Antiserum adsorption.Antiserum was adsorbed with heat-killed cells of E. coli strain DH5α, a strain of ETEC (O125), and non-STEC strains PC12 (O114), PC26 (O159), PC35 (serotype ND), and PC63 (O159) sequentially. The adsorption was repeated three times with heat-killed cells for each strain. Heat-killed bacterial cells were added to the antiserum at a ratio of 0.1 ml packed cells per ml serum, and the mixture was gently stirred at 25°C for 2 h. After centrifugation, the serum was separated. Adsorbed antiserum was stored at −20°C for later use. The cross-reactivity of the sera was tested with the cells of E. coli strains PC12, PC26, PC35, and PC63, ETEC, and a strain of STEC (EDL933).
Reactivity of VT3 antiserum with intimin.Plasmid pIntg934 encoding intimin type γ (E. coli O157:H7 intimin type) was kindly provided by J. Sinclair. This plasmid was transformed by electroporation into E. coli strain BL21(DE3), and cells with the plasmid were selected for ampicillin resistance. These cells produced a full-length intimin molecule of 934 amino acids of type γ in the outer membrane of the transformed bacteria (27). The reactivity of transformed and untransformed whole cells with VT3 antiserum was checked by slide agglutination.
Immunoblotting.Whole-cell bacterial lysates were prepared as follows (25).

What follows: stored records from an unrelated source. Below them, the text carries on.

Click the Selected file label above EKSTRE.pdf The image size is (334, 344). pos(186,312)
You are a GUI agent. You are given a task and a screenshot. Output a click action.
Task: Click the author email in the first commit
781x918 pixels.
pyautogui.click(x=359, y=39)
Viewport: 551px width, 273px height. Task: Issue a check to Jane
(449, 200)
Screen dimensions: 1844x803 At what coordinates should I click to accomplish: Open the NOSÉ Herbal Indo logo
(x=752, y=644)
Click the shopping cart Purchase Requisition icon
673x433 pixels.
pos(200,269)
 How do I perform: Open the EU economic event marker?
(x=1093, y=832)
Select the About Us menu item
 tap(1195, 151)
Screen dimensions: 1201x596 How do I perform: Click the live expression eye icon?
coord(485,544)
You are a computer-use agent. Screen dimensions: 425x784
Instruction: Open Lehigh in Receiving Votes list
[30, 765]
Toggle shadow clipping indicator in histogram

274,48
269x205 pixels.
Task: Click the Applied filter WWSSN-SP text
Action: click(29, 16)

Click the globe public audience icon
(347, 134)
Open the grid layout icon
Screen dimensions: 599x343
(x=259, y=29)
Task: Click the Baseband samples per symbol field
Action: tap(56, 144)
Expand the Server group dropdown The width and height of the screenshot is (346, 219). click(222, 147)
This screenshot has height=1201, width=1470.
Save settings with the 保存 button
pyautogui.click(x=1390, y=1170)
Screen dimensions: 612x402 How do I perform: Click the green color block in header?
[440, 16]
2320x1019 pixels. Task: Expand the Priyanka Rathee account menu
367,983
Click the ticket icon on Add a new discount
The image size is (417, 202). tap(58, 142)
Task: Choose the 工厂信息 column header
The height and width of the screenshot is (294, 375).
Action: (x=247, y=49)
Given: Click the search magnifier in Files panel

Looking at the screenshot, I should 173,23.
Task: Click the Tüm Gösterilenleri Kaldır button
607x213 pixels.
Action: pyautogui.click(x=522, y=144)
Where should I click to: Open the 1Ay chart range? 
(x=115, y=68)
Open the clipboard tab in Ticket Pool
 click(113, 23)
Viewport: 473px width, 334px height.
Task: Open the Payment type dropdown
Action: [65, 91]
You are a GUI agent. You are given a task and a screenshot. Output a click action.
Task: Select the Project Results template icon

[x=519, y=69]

Bacteria were grown to log phase in tryptic soy broth, harvested by centrifugation, and washed three times in PBS. Cells were resuspended in 1/10 volume of PBS containing phenylmethane sulfonyl fluoride and then adjusted spectrophotometrically to a concentration of 5 × 109 cells/ml. Sodium dodecyl sulfate (SDS) sample buffer (60 mM Tris-HCl buffer, pH 6.8, 2% [wt/vol] SDS, 5% [vol/vol] 2-mercaptoethanol, 10% [vol/vol] glycerol, and 0.001% [wt/vol] bromophenol blue) was added (1:1) immediately and vortexed, and the solution was heated for 5 min at 100°C. Thirty microliters of that mixture was loaded into each well of the SDS-polyacrylamide gels. Electrophoresis was done on 12% SDS-polyacrylamide gel electrophoresis (PAGE) gels in a Mini-PROTEAN II dual slab cell (Bio-Rad Laboratories, Richmond, CA). Gels were stained with Coomassie brilliant blue to ensure even loading. Proteins separated by SDS-PAGE were blotted onto nitrocellulose membranes (0.45-μm pore size; Bio-Rad) by use of a Mini Trans-Blot electrophoretic transfer cell (Bio-Rad) in 15.6 mM Tris, 129 mM glycine, 20% methanol (pH 8.3) for 5 h at 60 V (31). After the nitrocellulose membranes were washed in 10 mM Tris-buffered saline (TBS) (pH 7.6), they were incubated in 3% bovine serum albumin (BSA) in TBS for 90 min at 37°C and then washed with 10 mM TBS containing 0.05% Tween 20 (TBS-T) to block extra binding sites. The membranes were then incubated for 1 h with a primary antibody (VT3 antiserum) diluted (1:2,000) in antibody buffer (1% BSA in TBS-T) at room temperature. After they were washed with TBS-T, primary antibody-exposed membranes were incubated with goat anti-rabbit immunoglobulin G horseradish peroxidase conjugate (Bangalore Genei, India) in antibody buffer for 1 h at room temperature. After a second thorough washing with TBS-T, the membranes were incubated with substrate (tetramethyl benzidine and 0.02% H2O2 in distilled water) until the color development was sufficient. The developed sheets were washed in distilled water and air dried and then scanned with a Hewlett-Packard ScanJet 2400 scanner. The image of the blot was arranged for the figure and labeled with Adobe Photoshop version 7.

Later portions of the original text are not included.